Development discussions
Mon, 18 May 2020, 08:00pm #1
I2P Legend

There has been much effort to speed up the streaming lib by improving the handling of packet loss. Actually this is message loss since without connection breakup NTCP never loses packets and SSU only after an ultra-rare isolated sequence of four timeouts.

Messages usually get eaten by tail drops or CoDel drops on the various queues employed. Because many 24/7 I2P machines relaying lots of traffic may be cost and energy efficient ones, I used octacore ARM32 Odroid HC1 at 50% CPU, 2-3 MBps outbound, > 3000 tunnels, > 20% local traffic, > 70 ms garbage collection pauses for research.

Outbound side, timing issue independent of CPU speed:
Healthy SSU connections can run well over 100 KBps. At least any single ACK packet lost then causes more than a dozen retransmits typical. Thus the outbound queue runs over long before the connection is allowed to return to previous speeds. >1000 messages lost have been seen in the logs on a single occurrence while the connection continued.
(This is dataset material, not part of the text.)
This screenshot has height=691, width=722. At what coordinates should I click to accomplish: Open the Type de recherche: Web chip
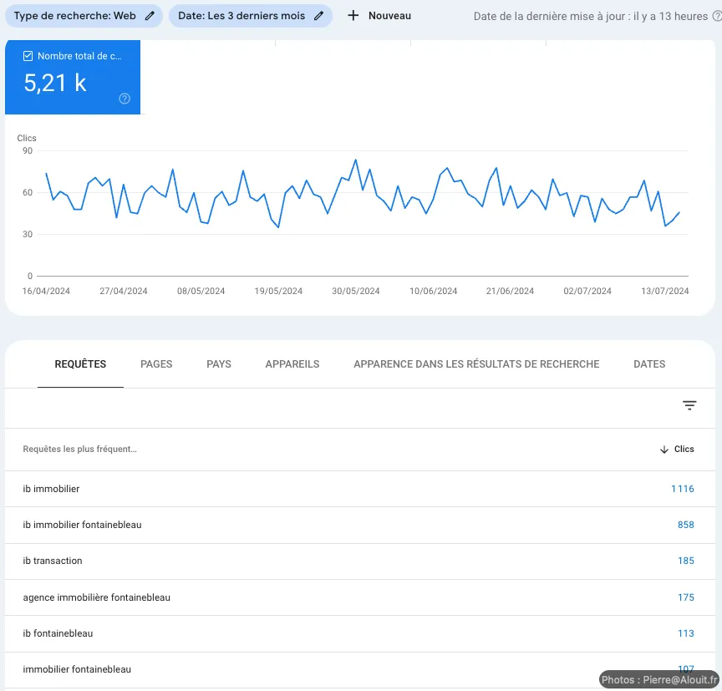click(x=75, y=16)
Inbound side: issues depend on CPU speed:
Queues between threads are sized based on configured memory. In my opinion they should be sized by the inverse of CPU speed. No matter whether queues are correctly sized I think it is import to remove the bottlenecks that cause traffic to backlog and finally get dropped.

Methodology used to identify serious issues:
- find occasions of > 500 messages (from SSU, NTCP and I2CP in total) piling up in the router
- take thread dump if last dump > 60 sec ago
- record issue if majority of worker threads stuck in the same code section (always)

That revealed six recurring patterns (in addition to open trac tickets, namely UDP, Tunnel GW Pumper and FragmentHandler) that alone or in combination potentially cause messages drops unless appropriate buffering is employed.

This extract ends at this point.